Pernyataan itu disampaikan Yusril saat memberikan pidato kunci dalam Seminar Nasional Teungku Daud Beureueh di Anjong Mon Mata, Banda Aceh, Kamis (10/7/2025) malam. Yusril mengatakan Daud Beureueh memiliki peran sentral dalam mendukung kemerdekaan RI dan menegaskan Aceh sebagai bagian dari Republik Indonesia.

"Tidak semua tokoh di Aceh gembira dengan Proklamasi Kemerdekaan RI 17 Agustus 1945. Sebagian ingin Aceh menjadi negara sendiri, sebagian malah ingin tetap di bawah penjajahan Belanda. Daud Beureueh berjuang habis-habisan mempertahankan Proklamasi Kemerdekaan RI baik secara politik, militer, maupun diplomasi," tegas Yusril.

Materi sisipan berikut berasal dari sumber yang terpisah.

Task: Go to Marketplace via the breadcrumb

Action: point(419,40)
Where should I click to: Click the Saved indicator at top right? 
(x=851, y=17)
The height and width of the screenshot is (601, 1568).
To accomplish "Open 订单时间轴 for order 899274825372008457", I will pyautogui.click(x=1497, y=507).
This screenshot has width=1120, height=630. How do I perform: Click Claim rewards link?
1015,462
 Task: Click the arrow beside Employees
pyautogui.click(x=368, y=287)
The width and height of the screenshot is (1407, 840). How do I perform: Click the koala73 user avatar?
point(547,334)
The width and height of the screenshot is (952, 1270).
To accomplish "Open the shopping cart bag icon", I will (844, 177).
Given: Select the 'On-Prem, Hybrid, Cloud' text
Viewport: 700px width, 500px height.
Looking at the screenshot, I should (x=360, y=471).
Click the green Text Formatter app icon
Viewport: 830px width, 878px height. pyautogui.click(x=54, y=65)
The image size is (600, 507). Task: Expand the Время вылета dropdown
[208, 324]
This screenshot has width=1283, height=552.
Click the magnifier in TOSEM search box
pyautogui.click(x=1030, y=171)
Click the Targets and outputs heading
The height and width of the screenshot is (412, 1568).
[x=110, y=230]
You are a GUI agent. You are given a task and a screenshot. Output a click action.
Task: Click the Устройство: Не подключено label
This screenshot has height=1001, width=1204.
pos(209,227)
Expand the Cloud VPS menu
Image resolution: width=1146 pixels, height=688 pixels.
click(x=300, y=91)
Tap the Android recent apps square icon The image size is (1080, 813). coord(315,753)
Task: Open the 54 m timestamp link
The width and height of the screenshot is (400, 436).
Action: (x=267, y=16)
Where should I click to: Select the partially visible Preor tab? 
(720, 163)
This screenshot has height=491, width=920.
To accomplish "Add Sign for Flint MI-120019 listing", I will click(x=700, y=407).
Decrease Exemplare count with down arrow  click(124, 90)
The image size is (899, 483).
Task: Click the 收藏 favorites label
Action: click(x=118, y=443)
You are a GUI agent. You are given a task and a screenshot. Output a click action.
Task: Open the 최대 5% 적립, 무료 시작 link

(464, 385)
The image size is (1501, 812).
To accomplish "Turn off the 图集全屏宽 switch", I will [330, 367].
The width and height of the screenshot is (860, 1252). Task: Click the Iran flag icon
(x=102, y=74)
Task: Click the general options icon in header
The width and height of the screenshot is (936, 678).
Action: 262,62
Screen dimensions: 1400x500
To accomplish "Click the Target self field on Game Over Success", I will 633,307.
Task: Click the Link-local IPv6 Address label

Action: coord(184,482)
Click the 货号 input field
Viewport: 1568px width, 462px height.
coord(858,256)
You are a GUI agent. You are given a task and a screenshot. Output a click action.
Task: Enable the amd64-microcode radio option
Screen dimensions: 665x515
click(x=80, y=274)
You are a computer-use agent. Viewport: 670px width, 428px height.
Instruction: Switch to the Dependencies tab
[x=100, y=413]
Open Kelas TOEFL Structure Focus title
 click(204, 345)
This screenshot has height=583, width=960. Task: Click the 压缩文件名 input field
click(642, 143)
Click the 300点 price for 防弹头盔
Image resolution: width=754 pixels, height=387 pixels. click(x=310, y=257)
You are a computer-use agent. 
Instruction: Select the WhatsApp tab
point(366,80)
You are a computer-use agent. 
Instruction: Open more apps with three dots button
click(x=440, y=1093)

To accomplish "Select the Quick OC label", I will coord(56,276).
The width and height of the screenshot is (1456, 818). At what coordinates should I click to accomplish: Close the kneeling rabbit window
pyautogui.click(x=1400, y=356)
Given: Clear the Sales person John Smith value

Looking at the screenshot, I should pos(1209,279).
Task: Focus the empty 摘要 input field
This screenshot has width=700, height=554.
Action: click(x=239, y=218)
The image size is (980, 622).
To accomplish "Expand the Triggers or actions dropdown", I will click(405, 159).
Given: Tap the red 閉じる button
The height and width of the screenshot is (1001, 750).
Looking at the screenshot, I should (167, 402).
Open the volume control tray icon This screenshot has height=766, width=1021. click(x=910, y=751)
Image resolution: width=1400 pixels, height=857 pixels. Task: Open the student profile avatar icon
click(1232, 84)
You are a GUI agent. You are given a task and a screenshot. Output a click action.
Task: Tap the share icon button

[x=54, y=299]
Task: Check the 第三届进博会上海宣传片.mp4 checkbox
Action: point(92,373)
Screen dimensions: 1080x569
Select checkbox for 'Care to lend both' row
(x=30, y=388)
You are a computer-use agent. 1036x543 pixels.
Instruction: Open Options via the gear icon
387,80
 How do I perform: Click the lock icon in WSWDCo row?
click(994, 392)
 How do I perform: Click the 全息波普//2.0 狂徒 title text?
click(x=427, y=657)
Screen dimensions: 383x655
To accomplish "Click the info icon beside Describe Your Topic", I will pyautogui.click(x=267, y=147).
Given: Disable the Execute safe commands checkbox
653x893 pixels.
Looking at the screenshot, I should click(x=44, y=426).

SCROLL TO CONTINUE WITH CONTENT

Yusril menjelaskan bahwa keinginan Daud Beureueh agar Aceh menjadi provinsi sendiri dengan keistimewaannya disetujui oleh Bung Karno saat berkunjung ke Aceh awal tahun 1946. Karena itu, pada masa Revolusi, Daud Beureueh diangkat sebagai Gubernur Militer Aceh, Langkat, dan Tanah Karo dengan pangkat tituler Mayor Jenderal TNI.

Provinsi Aceh akhirnya dibentuk melalui Keputusan Wakil Perdana Menteri RI untuk Sumatera yang berkedudukan di Kutaraja dengan Peraturan Darurat Wakil Perdana Menteri yang diteken Mr. Sjafruddin Prawiranegara. Daud Beureuh otomatis dikukuhkan menjadi Gubernur Aceh.

Namun pada 1950, Peraturan Darurat tersebut tidak disetujui Komite Nasional Indonesia Pusat (KNIP) dan Menteri Dalam Negeri saat itu, Mr. Susanto Tirtoprodjo dari PNI, sehingga peraturan itu harus dicabut dan Aceh diintegrasikan menjadi bagian dari Provinsi Sumatera Utara.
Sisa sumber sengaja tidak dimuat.